Secondo l’ex funzionario dell’intelligence americana Panikoff dovrebbe nascere un nuovo servizio all’interno del dipartimento del Commercio. Ma non è l’unico ad auspicare un diciannovesimo organismo
C’è un unico tema su cui il Congresso degli Stati Uniti si trova sempre d’accordo: la Cina. Basti pensare alle politiche dell’amministrazione Biden (democratica) su TikTok e Huawei, in continuità con quelle dell’amministrazione Trump (repubblicana). Analizzare, comprendere e prevedere le azioni della Cina è una delle priorità della comunità di intelligence americana. Ma secondo Jonathan Panikoff, ex funzionario dell’intelligence oggi senior fellow del programma di geoeconomia e direttore della Scowcroft Middle East Security Initiative presso l’Atlantic Council, gli Stati Uniti hanno bisogno di una nuova agenzie d’intelligence, la diciannovesima. “Gli Stati Uniti non possono affrontare adeguatamente le sfide di sicurezza nazionale legate alla Cina, che sono sempre più guidate dalla tecnologia, senza l’aiuto di un partner che può apparire inaspettato, il dipartimento del Commercio”, ha scritto su Politico.

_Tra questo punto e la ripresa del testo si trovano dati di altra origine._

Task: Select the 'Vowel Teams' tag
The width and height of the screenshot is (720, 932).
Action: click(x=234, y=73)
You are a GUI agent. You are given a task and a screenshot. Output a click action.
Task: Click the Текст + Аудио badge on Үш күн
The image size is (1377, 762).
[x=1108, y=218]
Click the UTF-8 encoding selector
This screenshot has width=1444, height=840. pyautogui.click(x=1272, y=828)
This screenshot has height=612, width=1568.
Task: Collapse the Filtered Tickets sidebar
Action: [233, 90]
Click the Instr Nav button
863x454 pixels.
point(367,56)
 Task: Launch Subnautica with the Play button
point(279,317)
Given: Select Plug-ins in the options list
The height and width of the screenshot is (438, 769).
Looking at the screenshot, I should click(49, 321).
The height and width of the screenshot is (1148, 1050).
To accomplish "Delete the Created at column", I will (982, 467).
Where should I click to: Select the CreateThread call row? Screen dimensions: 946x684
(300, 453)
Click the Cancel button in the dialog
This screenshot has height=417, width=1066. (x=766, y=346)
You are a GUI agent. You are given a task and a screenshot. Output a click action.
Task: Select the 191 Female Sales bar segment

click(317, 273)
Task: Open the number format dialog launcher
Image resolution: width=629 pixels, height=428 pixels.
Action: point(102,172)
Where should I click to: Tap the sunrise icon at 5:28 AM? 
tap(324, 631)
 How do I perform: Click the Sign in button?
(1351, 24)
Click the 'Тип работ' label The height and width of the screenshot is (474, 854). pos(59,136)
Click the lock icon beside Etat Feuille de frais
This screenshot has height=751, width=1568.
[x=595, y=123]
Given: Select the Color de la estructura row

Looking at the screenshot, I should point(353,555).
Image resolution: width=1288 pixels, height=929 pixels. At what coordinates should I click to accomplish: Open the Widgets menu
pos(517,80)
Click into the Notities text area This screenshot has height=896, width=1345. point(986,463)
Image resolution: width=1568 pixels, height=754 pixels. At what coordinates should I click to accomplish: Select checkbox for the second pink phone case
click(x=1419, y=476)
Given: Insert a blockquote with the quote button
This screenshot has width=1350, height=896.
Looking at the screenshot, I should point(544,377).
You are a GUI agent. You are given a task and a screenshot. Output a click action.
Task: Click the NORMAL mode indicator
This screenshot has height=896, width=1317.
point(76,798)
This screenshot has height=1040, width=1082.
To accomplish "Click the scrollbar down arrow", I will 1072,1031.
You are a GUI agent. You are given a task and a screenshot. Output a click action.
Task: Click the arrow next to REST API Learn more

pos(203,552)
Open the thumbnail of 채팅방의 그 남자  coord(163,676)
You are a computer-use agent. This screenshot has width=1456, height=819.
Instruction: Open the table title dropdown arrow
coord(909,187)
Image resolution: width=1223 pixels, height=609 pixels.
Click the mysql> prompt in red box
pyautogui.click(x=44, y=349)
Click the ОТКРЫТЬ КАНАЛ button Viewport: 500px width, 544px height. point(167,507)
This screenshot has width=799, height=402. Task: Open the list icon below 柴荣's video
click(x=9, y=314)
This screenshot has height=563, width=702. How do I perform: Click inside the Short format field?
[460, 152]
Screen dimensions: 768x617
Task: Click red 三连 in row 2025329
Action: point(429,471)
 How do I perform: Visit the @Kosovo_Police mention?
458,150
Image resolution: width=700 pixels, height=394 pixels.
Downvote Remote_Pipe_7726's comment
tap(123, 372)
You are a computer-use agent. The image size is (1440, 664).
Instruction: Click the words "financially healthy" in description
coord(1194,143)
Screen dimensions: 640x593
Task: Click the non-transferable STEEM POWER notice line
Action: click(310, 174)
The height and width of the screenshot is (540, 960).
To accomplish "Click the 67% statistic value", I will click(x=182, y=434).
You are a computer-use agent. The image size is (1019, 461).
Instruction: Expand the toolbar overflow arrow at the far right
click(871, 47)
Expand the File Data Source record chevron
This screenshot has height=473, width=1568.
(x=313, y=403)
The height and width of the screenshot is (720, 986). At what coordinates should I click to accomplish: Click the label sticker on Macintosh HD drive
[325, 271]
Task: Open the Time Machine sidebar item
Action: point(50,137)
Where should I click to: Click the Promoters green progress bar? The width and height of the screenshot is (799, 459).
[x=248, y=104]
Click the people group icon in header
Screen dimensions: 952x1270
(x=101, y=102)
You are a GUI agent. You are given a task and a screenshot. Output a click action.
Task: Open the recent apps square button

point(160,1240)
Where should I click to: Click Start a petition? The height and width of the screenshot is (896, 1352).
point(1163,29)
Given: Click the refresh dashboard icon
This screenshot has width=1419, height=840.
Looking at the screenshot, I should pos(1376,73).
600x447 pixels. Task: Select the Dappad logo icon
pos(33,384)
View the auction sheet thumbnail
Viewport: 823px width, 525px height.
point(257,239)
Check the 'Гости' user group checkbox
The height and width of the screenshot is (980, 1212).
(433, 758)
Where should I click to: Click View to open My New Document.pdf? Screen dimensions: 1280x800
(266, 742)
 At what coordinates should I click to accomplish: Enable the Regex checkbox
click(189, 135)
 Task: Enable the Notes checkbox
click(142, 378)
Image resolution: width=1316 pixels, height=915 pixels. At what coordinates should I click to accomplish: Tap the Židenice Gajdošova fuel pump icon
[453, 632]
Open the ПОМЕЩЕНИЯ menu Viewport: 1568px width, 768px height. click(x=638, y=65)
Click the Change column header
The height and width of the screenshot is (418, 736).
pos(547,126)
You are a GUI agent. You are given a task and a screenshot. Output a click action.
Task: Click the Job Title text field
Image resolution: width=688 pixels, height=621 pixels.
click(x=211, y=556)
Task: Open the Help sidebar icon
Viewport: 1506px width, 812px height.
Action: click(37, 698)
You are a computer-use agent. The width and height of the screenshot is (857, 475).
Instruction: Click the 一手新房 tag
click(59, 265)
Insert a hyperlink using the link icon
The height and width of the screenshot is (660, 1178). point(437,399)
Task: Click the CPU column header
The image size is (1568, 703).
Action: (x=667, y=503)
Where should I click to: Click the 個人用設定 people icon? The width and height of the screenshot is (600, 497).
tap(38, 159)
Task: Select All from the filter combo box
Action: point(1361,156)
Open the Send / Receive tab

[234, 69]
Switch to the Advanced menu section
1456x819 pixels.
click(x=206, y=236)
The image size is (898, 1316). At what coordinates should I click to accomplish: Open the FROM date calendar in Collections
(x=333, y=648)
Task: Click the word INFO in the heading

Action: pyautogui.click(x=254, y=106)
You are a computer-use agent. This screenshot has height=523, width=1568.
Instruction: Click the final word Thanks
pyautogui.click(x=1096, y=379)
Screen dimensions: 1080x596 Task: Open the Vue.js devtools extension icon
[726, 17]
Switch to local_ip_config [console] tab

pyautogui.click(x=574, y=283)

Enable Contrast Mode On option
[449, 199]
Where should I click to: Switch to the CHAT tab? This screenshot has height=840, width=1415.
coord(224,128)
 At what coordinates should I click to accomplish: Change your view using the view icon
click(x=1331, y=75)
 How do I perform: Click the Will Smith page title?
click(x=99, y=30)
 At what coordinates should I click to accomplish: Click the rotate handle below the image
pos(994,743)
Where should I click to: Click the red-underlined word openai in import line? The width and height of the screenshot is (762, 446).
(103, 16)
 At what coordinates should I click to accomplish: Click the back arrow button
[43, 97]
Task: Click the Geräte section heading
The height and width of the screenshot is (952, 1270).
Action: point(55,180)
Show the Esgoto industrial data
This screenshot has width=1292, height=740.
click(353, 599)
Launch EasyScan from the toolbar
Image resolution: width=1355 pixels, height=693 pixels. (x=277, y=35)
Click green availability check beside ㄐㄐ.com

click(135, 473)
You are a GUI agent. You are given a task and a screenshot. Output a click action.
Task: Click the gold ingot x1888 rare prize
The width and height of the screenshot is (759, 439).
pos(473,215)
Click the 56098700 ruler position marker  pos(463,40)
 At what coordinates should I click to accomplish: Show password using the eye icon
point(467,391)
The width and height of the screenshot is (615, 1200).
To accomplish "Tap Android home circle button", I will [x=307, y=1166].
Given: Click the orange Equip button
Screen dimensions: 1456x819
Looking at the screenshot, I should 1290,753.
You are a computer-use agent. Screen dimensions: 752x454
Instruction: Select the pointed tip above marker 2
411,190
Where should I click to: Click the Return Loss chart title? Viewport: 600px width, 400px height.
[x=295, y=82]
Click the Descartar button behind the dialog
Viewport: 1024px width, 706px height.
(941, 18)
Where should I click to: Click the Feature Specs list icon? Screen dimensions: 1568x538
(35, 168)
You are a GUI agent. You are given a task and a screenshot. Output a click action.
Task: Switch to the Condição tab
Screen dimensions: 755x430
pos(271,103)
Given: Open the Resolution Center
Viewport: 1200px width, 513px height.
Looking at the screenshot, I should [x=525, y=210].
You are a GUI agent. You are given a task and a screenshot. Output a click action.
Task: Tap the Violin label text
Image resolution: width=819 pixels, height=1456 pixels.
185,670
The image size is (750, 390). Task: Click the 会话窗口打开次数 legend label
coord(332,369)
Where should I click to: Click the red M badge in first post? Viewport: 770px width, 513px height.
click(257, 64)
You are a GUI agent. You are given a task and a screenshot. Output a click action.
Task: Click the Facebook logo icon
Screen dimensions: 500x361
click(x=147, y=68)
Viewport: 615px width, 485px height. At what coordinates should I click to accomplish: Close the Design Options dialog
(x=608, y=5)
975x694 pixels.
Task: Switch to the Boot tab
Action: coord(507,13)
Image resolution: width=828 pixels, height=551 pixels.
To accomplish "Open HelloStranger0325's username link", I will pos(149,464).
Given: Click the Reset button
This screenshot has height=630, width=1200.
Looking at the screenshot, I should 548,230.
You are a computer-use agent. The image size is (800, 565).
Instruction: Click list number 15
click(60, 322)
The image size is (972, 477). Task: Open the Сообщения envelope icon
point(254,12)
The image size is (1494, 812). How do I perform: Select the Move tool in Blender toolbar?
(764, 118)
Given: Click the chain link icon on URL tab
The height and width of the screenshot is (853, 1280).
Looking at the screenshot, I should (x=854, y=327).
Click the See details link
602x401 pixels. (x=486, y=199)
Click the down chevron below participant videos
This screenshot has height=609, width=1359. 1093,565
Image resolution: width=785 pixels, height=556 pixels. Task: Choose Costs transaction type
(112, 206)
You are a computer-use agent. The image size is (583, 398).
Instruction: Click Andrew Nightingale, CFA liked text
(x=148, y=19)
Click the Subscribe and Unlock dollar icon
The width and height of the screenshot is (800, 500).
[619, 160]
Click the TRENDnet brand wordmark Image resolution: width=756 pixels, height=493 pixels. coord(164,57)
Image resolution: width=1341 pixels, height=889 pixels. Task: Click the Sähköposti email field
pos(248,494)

“Il mio ultimo incarico nel governo degli Stati Uniti è stato quello di supervisionare il ruolo della comunità di intelligence nel Comitato per gli investimenti esteri negli Stati Uniti (Cfius), insieme a un gruppo interagenzie precedentemente noto come Team Telecom, e di essere responsabile dell’impegno della comunità di intelligence con gli sforzi di sicurezza degli investimenti dei nostri alleati stranieri”, ha spiegato. I casi che vengono sottoposti al Cfius sono secretati e non vengono resi pubblici. “Ma posso dire questo: I casi più impegnativi riguardano solitamente questioni di tecnologia avanzata o dual use, un settore in cui il dipartimento del Commercio svolge un ruolo fondamentale, date le sue responsabilità in materia di commercio internazionale e controllo delle esportazioni”. Il dipartimento svolge infatti un ruolo centrale nel Chips Act e in altre leggi e misure che riguardano la competizione tra Stati Uniti e Cina.
Come nel 2004 l’Ufficio intelligence e analisi del Tesoro è stato inserito nella comunità d’intelligence statunitense. I successi dell’Ufficio “non sarebbero stati possibili senza la sua piena integrazione nella comunità di intelligence”, ha scritto Panikof sottolineando il fatto che le sue valutazione arrivano spesso alla Casa Bianca e alla politica americana. “Allo stesso modo, non ci si può aspettare che il dipartimento del Commercio svolga un ruolo più completo nella sicurezza nazionale degli Stati Uniti se i suoi leader non sono pienamente informati degli obiettivi strategici e degli sforzi tattici illeciti degli avversari degli Stati Uniti. Per soddisfare questa aspettativa, è necessario lanciare una nuova agenzia di intelligence, la diciannovesima, da collocare all’interno del dipartimento”, ha spiegato.
Panikoff non è l’unico esperto del settore a proporre la creazione di una nuova agenzia d’intelligence. Secondo Amy Zegart gli Stati Uniti dovrebbero dare vita a un servizio dedicato all’open-source (fonti aperte) per “comprendere e sfruttare le tecnologie emergenti” e per non rimanere indietro. Può sembrare ridondante ma è “essenziale”. Una nuova agenzia offrirebbe diversi vantaggi: le pratiche per il nullaosta di sicurezza sarebbero più facili trattandosi di informazioni non classificate, e dunque il reclutamento di dipendenti sarebbe più veloce; si potrebbe innescare un circolo virtuoso tra servizio pubblico e settore privato; i funzionari dell’intelligence avrebbero modo di concentrare sforzi e capacità sul loro lavoro esclusivo, cioè la racconta clandestina di informazioni. Fondamentale però riconoscere i limiti dell’open source intelligence. “Le immagini satellitari possono rivelare nuovi silos missilistici cinesi, ma non quello che i leader cinesi intendono fare con essi”, ha spiegato Zegart.